Repository Structure

├── xlstm_metal/              # Core implementation
│   └── mlx_jit/              # MLX backend (primary)
│       ├── generate.py       # Generation runner
│       ├── tokenizer/        # Tokenizer wrapper
│       ├── models/           # WiredxLSTM model
│       ├── wiring/           # NCPS auto-wiring
│       ├── blocks/           # mLSTM/sLSTM blocks
│       └── utils/            # Config and weight loading
├── docs/                     # Technical documentation
├── tests/                    # Test suite
├── scripts/                  # Utilities and tools
└── kernel_development/       # Metal kernel experiments

Testing

# Run test suite
python run_pytest.py

# Test specific components
python -m pytest tests/test_pretrained_inference.py -v

# Test numerical parity
python test_numerical_parity.py

Contributing

This is an independent port to Apple Silicon. Contributions are welcome!
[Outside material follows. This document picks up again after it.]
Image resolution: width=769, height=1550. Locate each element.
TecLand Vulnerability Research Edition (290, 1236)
Please:

  1. Follow the coding style in existing files
  2. Add tests for new features
  3. Update documentation as needed
  4. See AGENTS.md for development guidelines

Credits and Attribution

This Port

xLSTM-Metal is an independent port to Apple Silicon with MLX.

This port includes:

  • MLX backend implementation with Metal acceleration
  • NCPS-inspired wiring system for automatic structure discovery
  • Numerical stability fixes and dtype handling improvements
  • Production-ready inference with proper error handling

Original Research

xLSTM was introduced by Beck et al. (2024):

Beck, M., Pöppel, K., Spanring, M., Auer, A., Prudnikova, O., Kopp, M., Klambauer, G., Brandstetter, J., & Hochreiter, S. (2024). xLSTM: Extended Long Short-Term Memory. arXiv preprint arXiv:2405.04517.

Model Weights

Official xLSTM-7B model weights provided by NX-AI under Apache 2.0 license.

Framework

Built on MLX, Apple's machine learning framework for Apple Silicon.

Acknowledgments

  • NX-AI team for the original xLSTM research and model weights
  • Apple MLX team for the excellent framework
  • Neural Circuit Policies (NCPS) research for inspiring the wiring system design

License

Apache License 2.0. See LICENSE for full text.
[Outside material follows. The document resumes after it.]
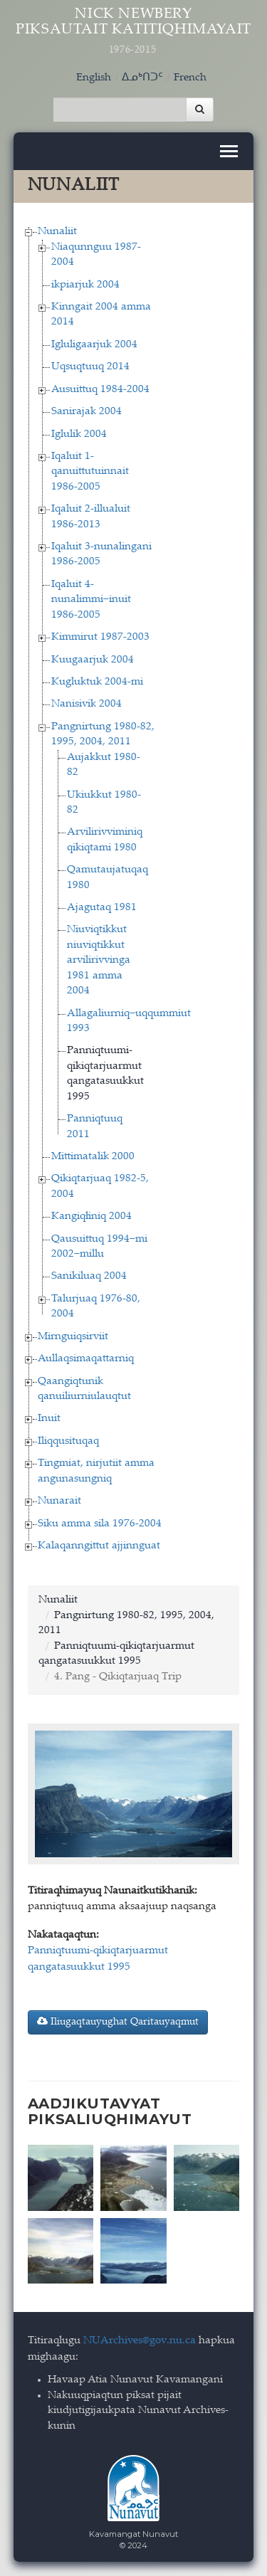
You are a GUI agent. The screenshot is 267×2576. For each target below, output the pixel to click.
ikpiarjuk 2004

Model weights from NX-AI are also under Apache 2.0.

Citation

If you use this implementation, please cite the original xLSTM paper:

@article{beck2024xlstm,
  title={xLSTM: Extended Long Short-Term Memory},
  author={Beck, Maximilian and P{\"o}ppel, Korbinian and Spanring, Markus and Auer, Andreas and Prudnikova, Oleksandra and Kopp, Michael and Klambauer, G{\"u}nter and Brandstetter, Johannes and Hochreiter, Sepp},
  journal={arXiv preprint arXiv:2405.04517},
  year={2024}
}

Documentation

Complete technical documentation available in docs/:

Requirements

  • Hardware: Apple Silicon (M1/M2/M3/M4)
  • OS: macOS 13.0 or later
  • Python: 3.9 or later
  • MLX: Latest version from pip

This is an unofficial implementation optimized for Apple Silicon. For the original research and reference implementation, see the xLSTM paper.